Metin bölümü:
━━━━━━━━
Ölümün sıcak yüzü mezar taşları
Dünyadan hiç kimse ölmeden çıkmayacaktır Ölüm herkes için ürkütücü ve yüzü soğuk bir olgu iken mezar taşlarımız ise bu olgunun sıcak yüzleridir. Kabristanlar bizde yerleşim yerlerinin her yerinde görülen bir olgudur. Mezarlıklar şimdiki gibi uzak mesafelerde değil mahallenin bir tarafında aşina olduğumuz bir atmosferi yansıtırdı. Korkunç ve ürkütücü bir yer olmaktan ziyade hayatın realitesi olarak mezar taşları yanı başımızda idi.
Kabristanlar toplumsal hayatla iç içe olarak tanzim edilmişti. Vefat eden kişinin kısa bir hayat özeti olan şahideler taş işçiliğinin estetik şaheserleri ve güzel yazı sanatı olarak da bizi karşılarlar. Tarihi mezarlıklar adeta açık hava müzesi vasfı taşırlar. İstanbul Eyüp semtindeki mezarlıklar veya Ahlattaki Selçuklu mezar taşları Türk ve İslam kültürünün değeri olduğu kadar bu anlamda birer dünya mirasıdırlar.
━━━━━━━━
Yapılacaklar:
A) Mezar taşları metnine göre tarihi mezarlıklar hangi niteliği taşır?
B) Mezar taşları metninde "Kabristanlar toplumsal hayatla" diye başlayan paragrafı, ana bilgilerini koruyarak madde madde yazın.
C) Mezar taşları metnini son cümlesinden sonra devam ettirin.
Sonraki girdilerin metinle bir ilgisi yoktur.

Hedef işaretleme verileri:
━━━━━━━━
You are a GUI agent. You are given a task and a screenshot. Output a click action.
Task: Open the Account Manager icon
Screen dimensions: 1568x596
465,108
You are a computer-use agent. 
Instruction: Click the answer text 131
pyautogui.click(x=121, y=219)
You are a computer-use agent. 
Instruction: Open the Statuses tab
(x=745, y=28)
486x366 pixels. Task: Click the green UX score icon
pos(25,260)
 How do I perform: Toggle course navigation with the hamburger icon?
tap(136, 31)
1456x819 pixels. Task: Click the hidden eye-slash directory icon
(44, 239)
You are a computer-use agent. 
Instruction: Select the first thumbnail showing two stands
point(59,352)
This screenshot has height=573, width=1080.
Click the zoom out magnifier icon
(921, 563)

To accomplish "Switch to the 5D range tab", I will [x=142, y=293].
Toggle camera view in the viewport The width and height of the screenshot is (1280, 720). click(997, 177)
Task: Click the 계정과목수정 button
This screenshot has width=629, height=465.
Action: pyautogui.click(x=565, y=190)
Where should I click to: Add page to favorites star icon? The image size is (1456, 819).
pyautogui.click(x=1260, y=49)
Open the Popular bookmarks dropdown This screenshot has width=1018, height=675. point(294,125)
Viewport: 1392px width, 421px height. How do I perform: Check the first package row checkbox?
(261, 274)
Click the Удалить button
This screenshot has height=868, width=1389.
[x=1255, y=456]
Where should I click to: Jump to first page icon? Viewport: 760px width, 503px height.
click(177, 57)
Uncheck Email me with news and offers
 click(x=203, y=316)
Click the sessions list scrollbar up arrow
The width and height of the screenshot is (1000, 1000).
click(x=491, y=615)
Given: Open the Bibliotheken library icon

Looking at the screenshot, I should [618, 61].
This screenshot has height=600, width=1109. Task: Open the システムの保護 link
━━━━━━━━
Sıralı sonuçlar:
A) Adeta açık hava müzesi niteliği taşırlar.

B)
- Kabristanlar toplumsal hayatla iç içe düzenlenmişti.
- Şahideler ölen kişinin kısa hayat özetidir. Aynı zamanda taş işçiliğinin ve güzel yazı sanatının estetik şaheserleridir.
- Tarihi mezarlıklar adeta açık hava müzesidir.
- İstanbul Eyüp'teki mezarlıklar ve Ahlat'taki Selçuklu mezar taşları Türk ve İslam kültürünün değeridir. Aynı zamanda birer dünya mirasıdır.

C)
Mezarlık Arapça “ziyaret mekânı” anlamındaki mezâr kelimesinden Türkçe ekle türetilmiş bir yer adıdır. Kabirler bir yandan öteki dünyaya açılan kapılar, diğer yandan ölümü hatırlatan âbideler hüviyetine bürünmüştür. Cami, tekke, türbe gibi yapıların bitişiğinde yer alan küçük mezarlıklara Türkçe’de hazîre (etrafı çalı, çit veya taştan duvarla çevrili mekân) ve daha çok tekke ve zâviye mezarlık/hazîrelerine ise vâdî-i hâmûşân (sessizler vadisi) adı verilmiştir. (https://islamansiklopedisi.org.tr/mezarlik) Mevlana dergahının beş kapısından biri Üçler mezarlığına açılan Hamuşan kapısıdır.
Türk İslam kültürüne has bir özellik olarak cami, dergâh, tekke gibi yerlerde ve mahallenin her tarafında mezarlıkla karşılaşılır. Buralar hem mezarlık olarak hem bir hazire ve sanat eseri olarak toplumsal hayatla iç içe insanı karşılayan bir konumdadır. Mezar taşları toplumun her kesimden insanın nev-i şahsına münhasır bilgiler içerir. (https://t24.com.tr/yazarlar/ayfer-feriha-nujen/el-hattu-baki-ve-l-omru-fani-olum-denen-medeniyet-kultur-zarafet,34958?fbclid=)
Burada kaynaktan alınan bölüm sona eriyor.